Imagem divulgação: Dr. Spencer Reid
da série de investigação “Criminal minds”

Em ambos os exemplos são demonstrados personagens baseados em um mesmo modelo, homens considerados gênios desde a infância, tendo terminado os estudos com muitos anos de antecedência e sem nenhum traquejo social, isso apenas ajuda no estereótipo de que pessoas neuro divergentes necessariamente não tem habilidades quando se trata de interações sociais, o que não é necessariamente verdade, esse traço, pode sim ser encontrado em pessoas neuro divergentes, porém não é uma regra. Também é importante ressaltar que esse estereótipo é sempre demonstrado com homens, portanto é importante dizer que mulheres  neurodivergentes também precisam ser incluídas quando se trata de representatividade sem estereótipos.

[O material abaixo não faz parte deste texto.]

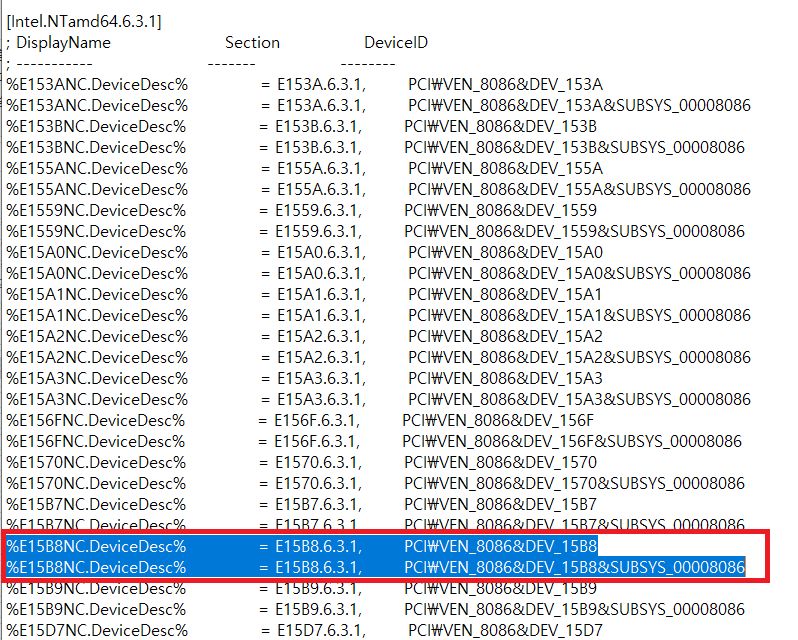Click the device ID DEV_15A3&SUBSYS_00008086
The height and width of the screenshot is (640, 798).
[x=578, y=399]
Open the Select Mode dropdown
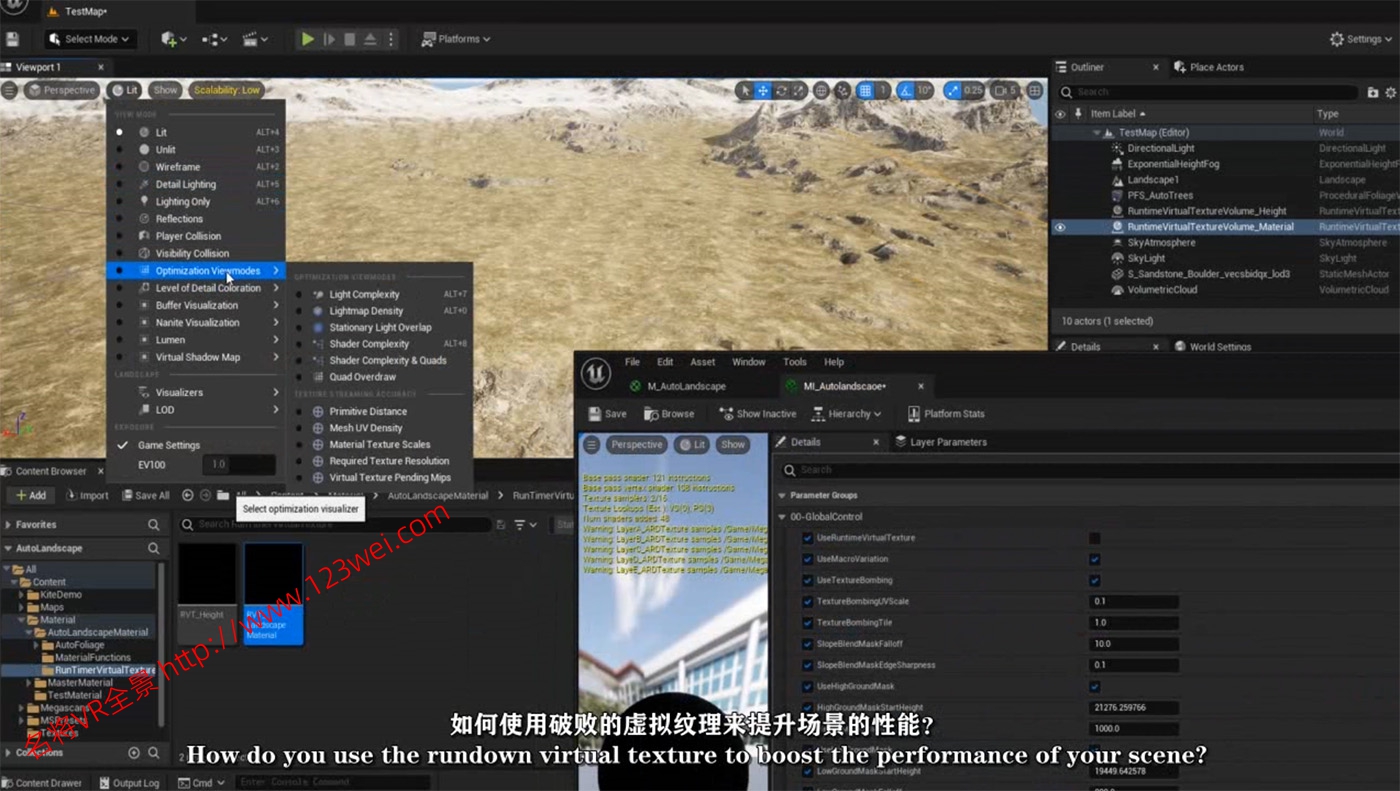 click(90, 39)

O estereótipo de gênero também pode ser e é extremamente prejudicial, fazendo com que pessoas neurodivergentes que apresentam dificuldades de aprendizado possam ser consideradas “menos neurodivergentes”, ou até mesmo causando problemas psicológicos devido a comparação excessiva que o ser humano costuma apresentar.

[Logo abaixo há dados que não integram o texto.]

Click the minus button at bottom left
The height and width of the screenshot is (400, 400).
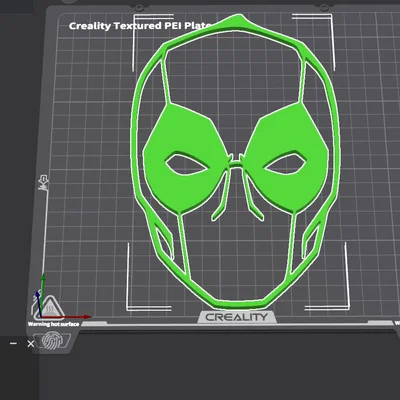point(13,343)
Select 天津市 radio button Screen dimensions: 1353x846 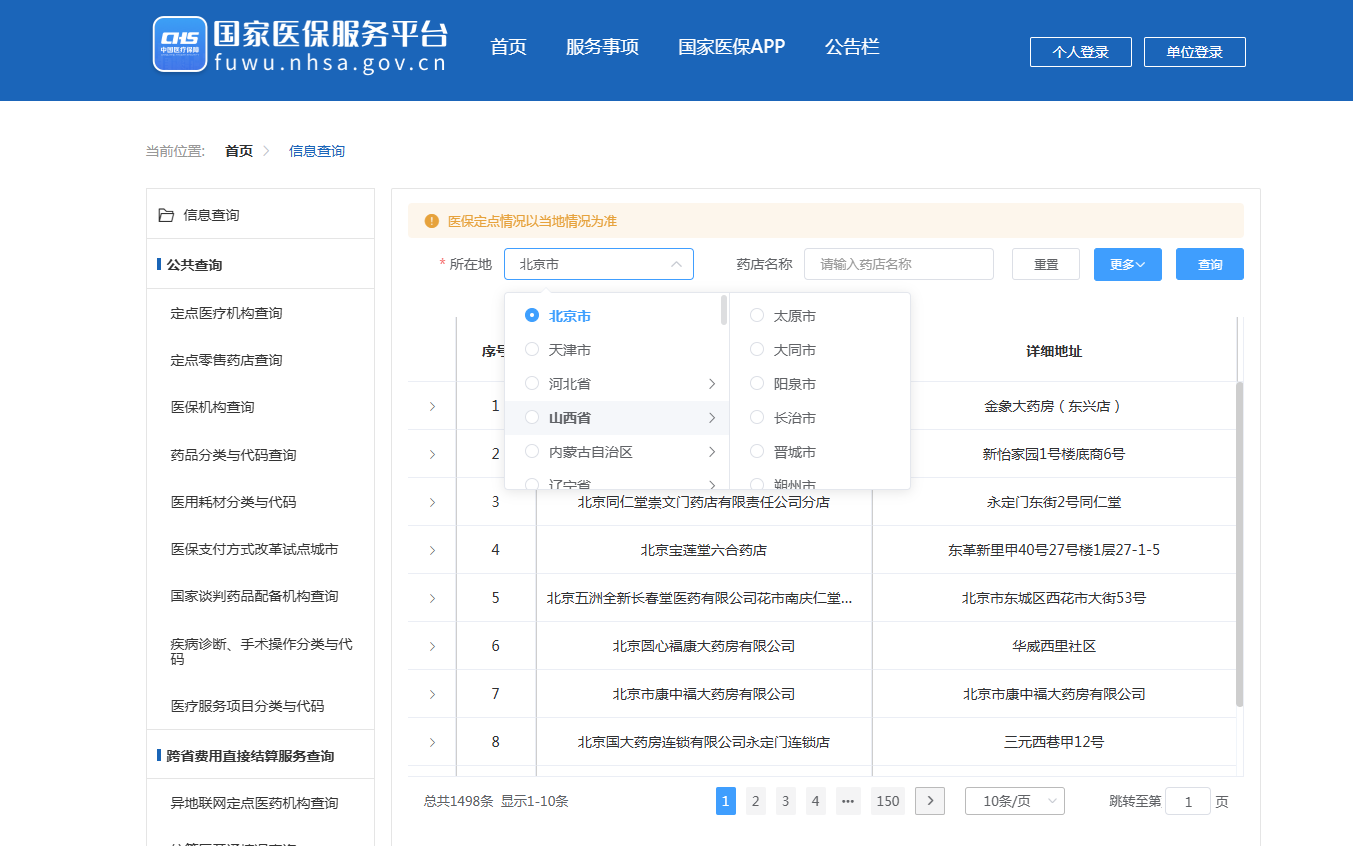click(x=532, y=350)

Além do aumento da participação em cargos de pesquisa, as pessoas neurodivergentes estão cada vez mais ocupando posições de liderança em instituições científicas e desempenhando papéis influentes na formulação de políticas e estratégias científicas. Essa mudança na dinâmica do ambiente científico reflete um reconhecimento crescente da importância da diversidade neurocognitiva para a excelência e o progresso da ciência.

Este progresso é celebrado como um passo significativo rumo a uma comunidade científica mais inclusiva e representativa. Iniciativas que visam apoiar e capacitar pessoas neurodivergentes na ciência, como programas de mentoria e redes de apoio, são fundamentais para promover um ambiente de trabalho mais acessível e acolhedor para todos os cientistas, independentemente de sua neurodiversidade.